Si The Outsider était une créature, ce serait un croisement entre un inspecteur de police insomniaque, un démon en hoodie et un épisode de Faites entrer l’accusé version paranormal.
Le pitch ? Un garçon est sauvagement assassiné. Les preuves sont accablantes. Sauf que le suspect… était à deux endroits à la fois.

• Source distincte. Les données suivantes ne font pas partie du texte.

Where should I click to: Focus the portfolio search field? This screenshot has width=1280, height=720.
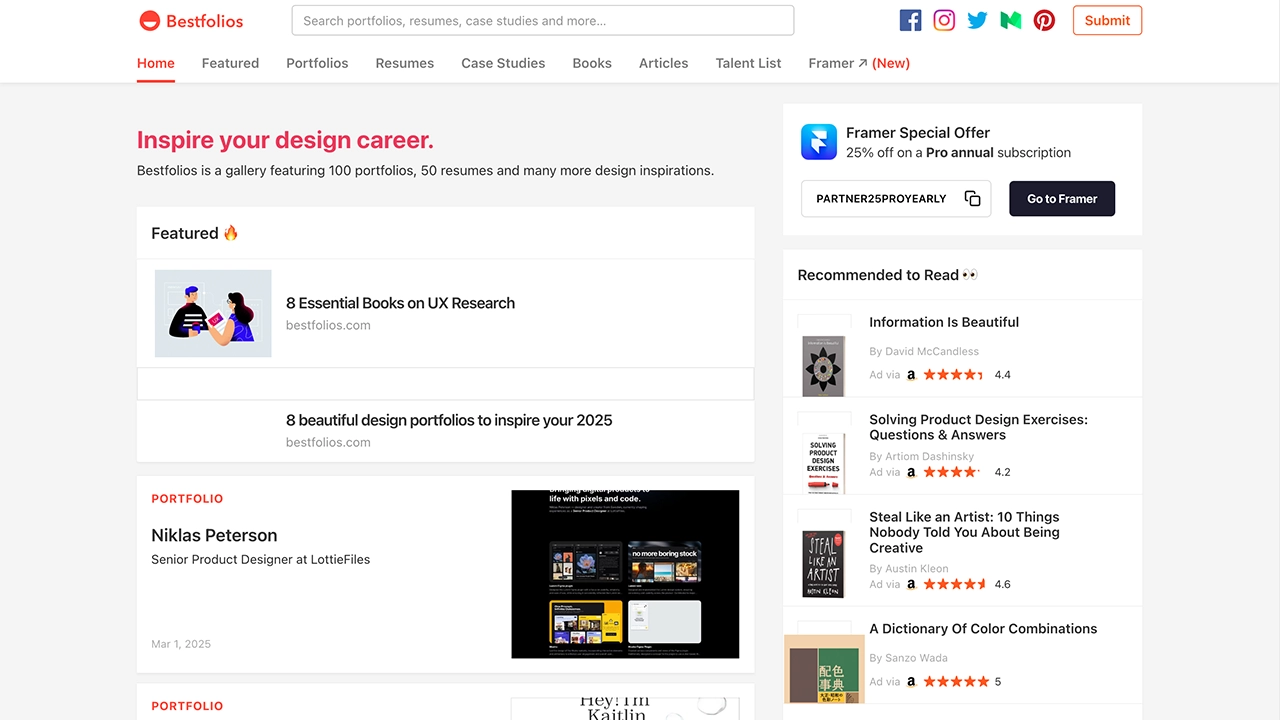point(542,20)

Et là, tu sens que le polar classique vient de se faire hacker par Stephen King et un esprit malveillant qui adore semer la confusion et les pulls déprimants.
Visuellement, c’est du HBO pur jus : plans léchés, tons froids, silences pesants, on sent que la série veut qu’on sente la moquette humide d’angoisse à chaque scène.
Ben Mendelsohn incarne un flic en pilotage automatique post-traumatique, qui enquête en fronçant les sourcils comme si ça pouvait faire fuir le mal.
Et Holly Gibney, détective surdouée et ultra cheloue, arrive comme un bug dans la Matrice, mi-génie, mi-Oracle sous médocs.
Le gros avantage de The Outsider, c’est son atmosphère poisseuse et sa tension maîtrisée.
On est plongé dans un univers où rien n’est jamais net, tout est lent, déprimant, et légèrement surnaturel, comme une gueule de bois qu’on n’a pas méritée.
Mais le souci, c’est que la série tire sur la corde du mystère jusqu’à ce que ça devienne du tricot.
– Les épisodes s’étirent.
– Les dialogues tournent en rond.
– Et quand le surnaturel débarque vraiment, ça hésite entre l’assumer ou l’expliquer avec une voix-off en latin.
On finit par se demander : est-ce un thriller métaphysique sur la culpabilité et le deuil, ou juste une chasse à un croque-mitaine métamorphe mal luné ?
Réponse : un peu des deux. Mais pas toujours avec la clarté ou l’élan qu’on aurait espéré.
Au final, The Outsider c’est une série qui commence fort, fascine, dérange, puis s’essouffle doucement dans ses propres ténèbres.
Un polar qui a voulu flirter avec l’horreur… mais qui aurait peut-être dû appeler un exorciste scénaristique avant l’épisode 7.